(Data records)
== Segment start ==

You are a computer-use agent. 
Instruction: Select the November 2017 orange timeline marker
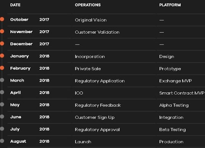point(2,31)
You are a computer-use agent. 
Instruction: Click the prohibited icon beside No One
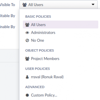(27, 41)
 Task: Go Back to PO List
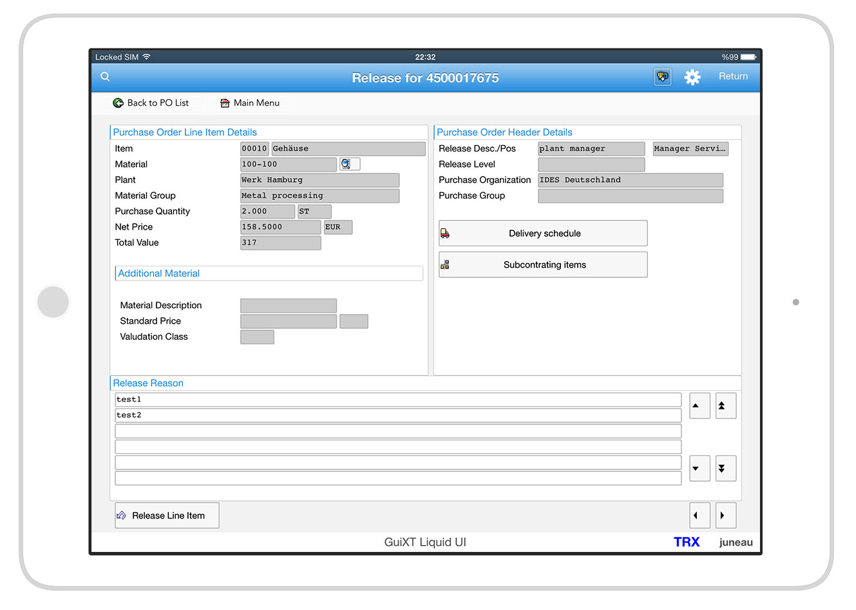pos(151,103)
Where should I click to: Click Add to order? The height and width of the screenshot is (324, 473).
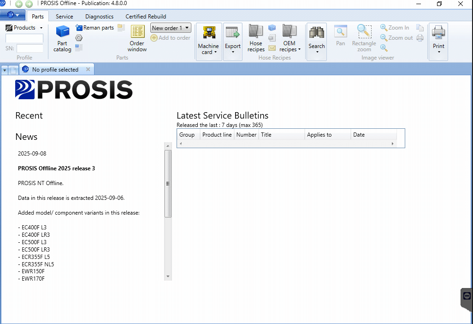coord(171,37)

== Segment end ==

• [Task brief]:
The answer must consist solely of the lines from the one with "Instruction: Click the" through the final line of the data, each reproduced exactly and with pictures omitted.

• [Output below]:
Instruction: Click the prohibited icon beside No One
(27, 41)
 Task: Go Back to PO List
pos(151,103)
Where should I click to: Click Add to order? The height and width of the screenshot is (324, 473).
coord(171,37)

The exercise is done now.